Re: Handling the throwable "ThreadDeath"
markspace wrote:
Eric Sosman wrote:
so the synchronization penalty is something
like 7.4 ns per operation.
This is a much smaller performance penalty that I was expecting. Given
that fact, I wouldn't hire the gang of interns either.
If you'd like to try it on your own machines, here's the code
I threw together:
public class StringSpeed {
public static void main(String[] unused) {
Object nop = new Object();
StringBuffer buf = new StringBuffer();
StringBuilder bld = new StringBuilder();
System.out.printf("%10s %10s %10s %10s\n",
"Count", "No-op", "Buffer", "Builder");
for (long reps = 1000000; reps > 0; ) {
long t0 = System.nanoTime();
for (long r = reps; --r >= 0; )
operate(nop);
long t1 = System.nanoTime();
for (long r = reps; --r >= 0; )
operate(buf);
long t2 = System.nanoTime();
for (long r = reps; --r >= 0; )
operate(bld);
long t3 = System.nanoTime();
System.out.printf("%10d %10d %10d %10d\n",
reps, t1-t0, t2-t1, t3-t2);
double dt = (t3 - t0) * 1E-9;
if (dt < 0.1)
reps *= 10;
else if (dt < 10.0)
reps *= 10.5 / dt;
else
break;
}
}
private static void operate(Object buff) {
}
private static void operate(StringBuffer buff) {
buff.append("abc");
buff.delete(0, 3);
}
private static void operate(StringBuilder buff) {
buff.append("abc");
buff.delete(0, 3);
}
}
I guess the lesson here is that optimization really does require careful
measurement, not just guessing at the performance of a routine by
eyeball. ;)
IMHO the real benefit of StringBuilder isn't that it's slightly
faster than StringBuffer at the places where you see it in the code,
but that it's faster where you *don't* see it.

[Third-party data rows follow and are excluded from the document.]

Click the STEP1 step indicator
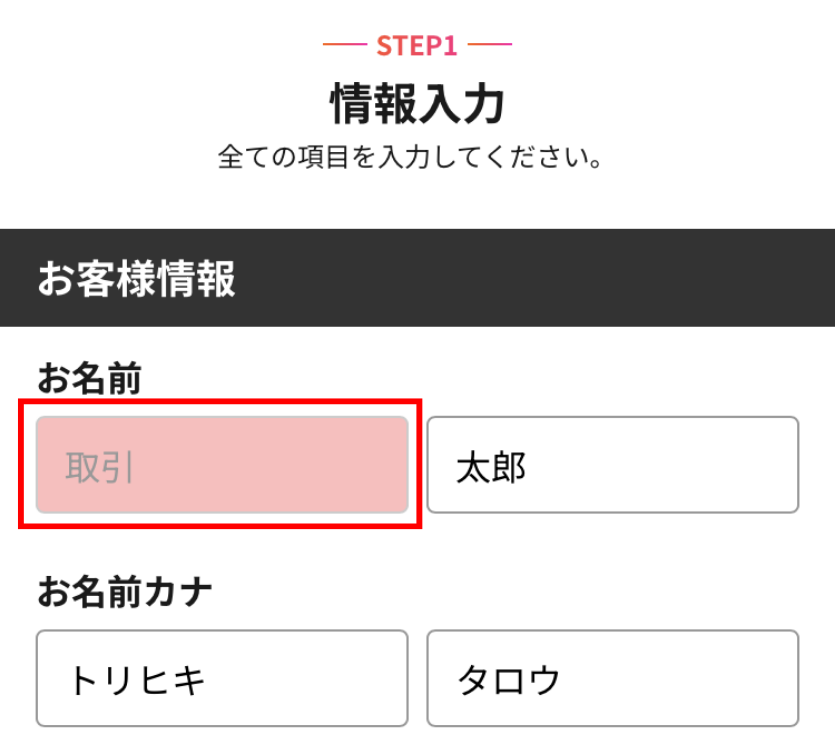835x742 pixels. point(417,45)
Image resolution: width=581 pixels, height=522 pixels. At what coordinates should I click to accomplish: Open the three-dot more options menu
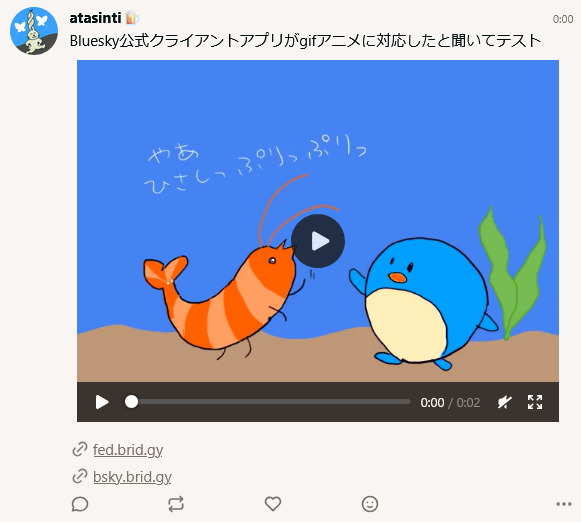(564, 504)
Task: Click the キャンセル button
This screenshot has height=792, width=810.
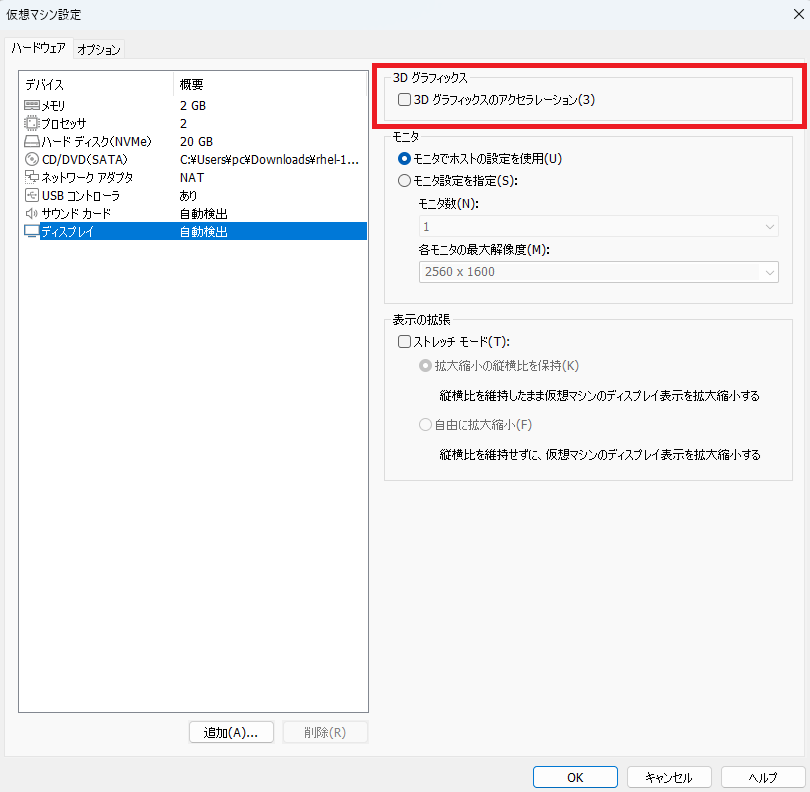Action: click(x=669, y=777)
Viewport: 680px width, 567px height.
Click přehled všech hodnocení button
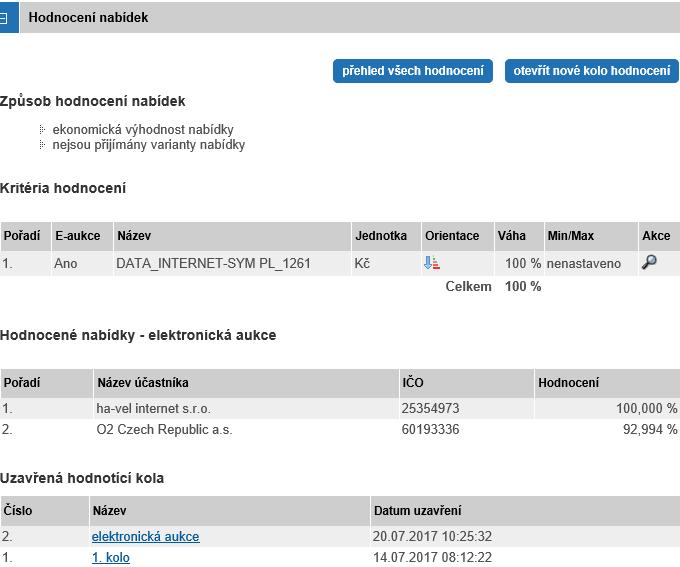coord(412,71)
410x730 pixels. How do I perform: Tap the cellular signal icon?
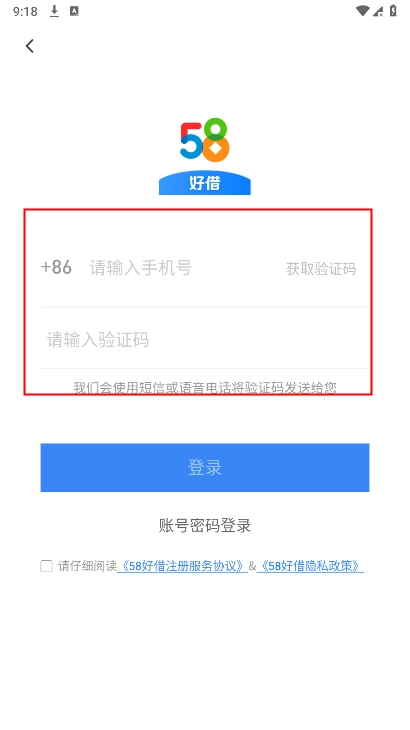click(378, 11)
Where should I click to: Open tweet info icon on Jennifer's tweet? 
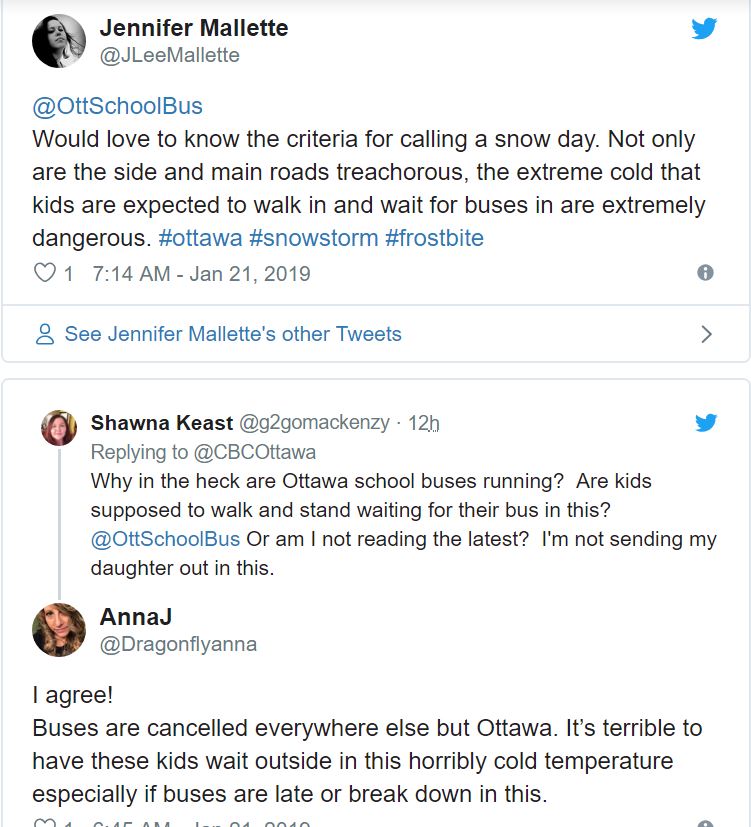[x=705, y=273]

When StringBuilder
came along, javac started using it instead of StringBuffer in the
generated code for String concatenation. So just by recompiling the
existing source -- without changing a single character thereof --
you automatically switch from StringBuffer to StringBuilder and get
the accumulated benefit of all those small speedups.